MİLLİ MEKTEPLERİN AÇILMASI TÜRK TARİH VE DİL KURUMUNUN KURULMASI

Millet Mekteplerinin Açılması (1929)

Harf İnkılâbı’nın gerçekleştirilmesinin ardından yurdun birçok bölgesinde açılan millet mektepleriyle halkın okuma-yazma oranı arttırılmaya çalışılmıştır.

Harf İnkılâbı ve Millet Mektepleri doğrudan okuma yazma oranını arttırmaya yöneliktir.

Türk Tarih Kurumunun kurulması (15 Nisan 1931)

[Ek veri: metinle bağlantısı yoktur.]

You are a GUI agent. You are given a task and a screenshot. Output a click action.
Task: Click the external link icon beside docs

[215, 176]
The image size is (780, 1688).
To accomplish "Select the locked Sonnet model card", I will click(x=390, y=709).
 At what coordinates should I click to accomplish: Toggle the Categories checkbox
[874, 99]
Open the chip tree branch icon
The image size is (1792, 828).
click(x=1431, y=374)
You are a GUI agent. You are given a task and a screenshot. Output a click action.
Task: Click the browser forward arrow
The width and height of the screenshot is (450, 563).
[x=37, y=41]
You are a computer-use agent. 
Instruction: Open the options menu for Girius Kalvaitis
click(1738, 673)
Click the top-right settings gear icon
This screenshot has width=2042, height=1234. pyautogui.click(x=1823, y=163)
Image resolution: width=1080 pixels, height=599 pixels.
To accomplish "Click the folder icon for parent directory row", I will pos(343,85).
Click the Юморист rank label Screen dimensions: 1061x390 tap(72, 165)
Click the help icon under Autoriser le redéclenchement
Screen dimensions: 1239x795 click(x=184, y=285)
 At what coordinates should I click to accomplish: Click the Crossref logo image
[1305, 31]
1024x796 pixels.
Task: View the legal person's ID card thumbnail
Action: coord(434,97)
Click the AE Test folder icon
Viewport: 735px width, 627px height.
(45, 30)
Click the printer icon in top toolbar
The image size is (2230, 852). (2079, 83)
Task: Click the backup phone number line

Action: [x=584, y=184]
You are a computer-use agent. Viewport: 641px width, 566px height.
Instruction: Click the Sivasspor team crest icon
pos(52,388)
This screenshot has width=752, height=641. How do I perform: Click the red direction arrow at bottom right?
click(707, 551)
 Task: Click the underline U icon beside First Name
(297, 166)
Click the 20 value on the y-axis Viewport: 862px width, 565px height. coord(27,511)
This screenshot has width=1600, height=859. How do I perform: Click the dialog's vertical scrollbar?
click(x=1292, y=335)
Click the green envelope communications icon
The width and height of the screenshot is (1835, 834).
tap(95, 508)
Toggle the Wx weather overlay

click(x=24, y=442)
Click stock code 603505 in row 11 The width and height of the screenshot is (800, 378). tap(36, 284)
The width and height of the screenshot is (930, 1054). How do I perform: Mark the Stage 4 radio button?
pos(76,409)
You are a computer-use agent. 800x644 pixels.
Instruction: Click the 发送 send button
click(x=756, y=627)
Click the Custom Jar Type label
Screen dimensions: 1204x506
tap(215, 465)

Tarihi zengin olan bir millet, aynı zamanda güçlü bir millettir. Bir milletin güçlü olması, geçmişe ait manevî mirasına sahip çıkmasıyla mümkündür. Bu nedenle bu tür zenginliklerin günümüze aktarılabilmesi için tarihe ihtiyaç vardır. Atatürk’ün istediği manada millî tarih çalışmalarının sürdürülmesi ve Türk Milletinin bir millî tarihe sahip olabilmesi için ortaya koyduğu en önemli görüş ise şüphesiz Türk Tarih Tezi’dir. Bu tez ile Türk tarihinin sadece Selçuklu ve Osmanlı tarihlerinden ibaret olmadığı vurgulanarak, Türklerin İslâmiyet öncesinde de geçmişleri bulunduğu ve bunun da araştırılmasının gerekliliği ortaya konmuştur. Bütün bu hedefleri gerçekleştirmek gayesiyle, 1931’de Türk Tarihi Tetkik Cemiyeti (Türk Tarih Kurumu) kurulmuştur.Atatürk, bu kurumun Avrupa’daki akademiler gibi olmasını istiyordu. Bunun için bilimsel birikime sahip birçok öğretim elemanına ihtiyaç vardı. Bu amaçla Ankara’da Dil ve Tarih-Coğrafya Fakültesi kurulmuştur.

Türk Tarih Kurumu’nun Kurulmasındaki Amaçlar

  • Türklerin dünya medeniyetine olan katkılarını ispatlamak ve böylece Türklerin dünyadaki yerini ortaya koymak
  • Türk tarihini en eski devirlerden itibaren alıp milli bir tarih meydana getirmek
  • Avrupa’da yaygın olan Türklerin sarı ırktan olduğu, bilgi ve becerilerinin olmadığı anlayışını değiştirmek
  • Ermeni ve Rumların Anadolu’nun kendilerine ait olduğu düşüncesini çürütmek
  • Anadolu’nun tarihin en eski devirlerinden itibaren Türklere ait olduğunu ispatlamak
  • Türkler tarafından kurulan uygarlıkları araştırıp bunları ulusa ve dünyaya tanıtmak
  • Osmanlının hanedan ve ümmetçi temeller üzerine kurulu tarih anlayışı terk edilmiş, Milliyetçiliğe dayalı yeni tarih anlayışı başlamıştır.

Türk Dil Kurumunun kurulması (12 Temmuz 1932)

Dil, insanlar arasında iletişimi sağlayan en önemli araçtır. Dil ayrıca bir milletin sahip olduğu tüm maddî ve manevî değerlerin, sonraki nesillere aktarılmasını da sağlar.

Türk Dil Kurumu’nun Kurulmasındaki Amaç  

  • Sade duru ve kolay anlaşılır bir dil oluşturmak,
  • Dildeki ikiliğe son vererek toplumdaki bireyler ile ülke yöneticileri, aydınlarla halk arasındaki iletişimi kolaylaştırmak,
  • Siyasal alanda sağlanan bağımsızlık gibi Türk dilinde de bağımsızlığı sağlamak,
  • Türkçeyi yabancı dillerin etkisinden kurtarmak,
  • Türkçedeki yabancı kelimeleri atıp Türkçe karşılıklarını bulmak,
  • Türk diline milli bir gelişme yolunu çizmek,
  • Aydın diliyle halk dili arasında görülen ayrıma son vermek,
  • Türk dilinin bir bilim ve kültür dili olmasını sağlamak,
  • Türkçe bir sözlük hazırlayıp Türkçenin zenginleşmesini sağlamak,

Atatürk, 1932 yılında “Türk dilinin kendi benliğine, aslındaki güzellik ve zenginliğe kavuşmasını isteriz diyerek, dil konusunda yapılacak çalışmaları haber vermiştir. 1932’de bu gaye ile Türkçenin geliştirilmesini sağlamak üzere faaliyet yapacak Türk Dili Tetkik Cemiyeti (Türk Dil Kurumu) kurulmuştur. Bu kurumun çalışmaları ile konuşma dili ile yazı dili arasındaki fark ortadan kaldırılmıştır.